Preclinical ex-vivo Testing of Anti-inflammatory Drugs in a Bovine Intervertebral Degenerative Disc Model

Front Bioeng Biotechnol. 2020 Jun 10:8:583. doi: 10.3389/fbioe.2020.00583. eCollection 2020.

Authors

Zhen Li¹, Yannik Gehlen^{1

2}, Fabian Heizmann^{1

2}, Sibylle Grad¹, Mauro Alini¹, R Geoff Richards^{1

2}, David Kubosch², Norbert Südkamp², Kaywan Izadpanah², Eva Johanna Kubosch², Gernot Lang²

Affiliations

¹ AO Research Institute Davos, Davos, Switzerland.
² Department of Orthopedics and Trauma Surgery, Faculty of Medicine, Medical Center - Albert-Ludwigs-University of Freiburg, Albert-Ludwigs-University of Freiburg, Freiburg, Germany.

Abstract

Discogenic low back pain (LBP) is a main cause of disability and inflammation is presumed to be a major driver of symptomatic intervertebral disc degeneration (IDD).
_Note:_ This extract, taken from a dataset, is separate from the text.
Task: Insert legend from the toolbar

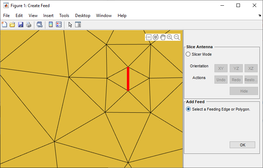Action: 59,25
Anti-inflammatory agents are currently under investigation as they demonstrated to alleviate symptoms in patients having IDD. However, their underlying anti-inflammatory and regenerative activity is poorly explored. The present study sought to investigate the potential of Etanercept and Tofacitinib for maintaining disc homeostasis in a preclinical intervertebral disc (IVD) organ culture model within IVD bioreactors allowing for dynamic loading and nutrient exchange. Bovine caudal IVDs were cultured in a bioreactor system for 4 days to simulate physiological or degenerative conditions: (1) Phy-physiological loading (0.02-0.2 MPa; 0.2 Hz; 2 h/day) and high glucose DMEM medium (4.5 g/L); (2) Deg+Tumor necrosis factor α (TNF-α)-degenerative loading (0.32-0.5 MPa; 5 Hz; 2 h/day) and low glucose DMEM medium (2 g/L), with TNF-α injection. Etanercept was injected intradiscally while Tofacitinib was supplemented into the culture medium. Gene expression in the IVD tissue was measured by RT-qPCR. Release of nitric oxide (NO), interleukin 8 (IL-8) and glycosaminoglycan (GAG) into the IVD conditioned medium were analyzed. Cell viability in the IVD was assessed using lactate dehydrogenase and ethidium homodimer-1 staining. Immunohistochemistry was performed to assess protein expression of IL-1β, IL-6, IL-8, and collagen type II in the IVD tissue. Etanercept and Tofacitinib downregulated the expression of IL-1β, IL-6, IL-8, Matrix metalloproteinase 1 (MMP1), and MMP3 in the nucleus pulposus (NP) tissue and IL-1β, MMP3, Cyclooxygenase-2 (COX2), and Nerve growth factor (NGF) in the annulus fibrosus (AF) tissue. Furthermore, Etanercept significantly reduced the IL-1β positively stained cells in the outer AF and NP regions. Tofacitinib significantly reduced IL-1β and IL-8 positively stained cells in the inner AF region. Both, Etanercept and Tofacitinib reduced the GAG loss to the level under physiological culture condition. Etanercept and Tofacitinib are able to neutralize the proinflammatory and catabolic environment in the IDD organ culture model. However, combined anti-inflammatory and anabolic treatment may be required to constrain accelerated IDD and relieving inflammation-induced back pain.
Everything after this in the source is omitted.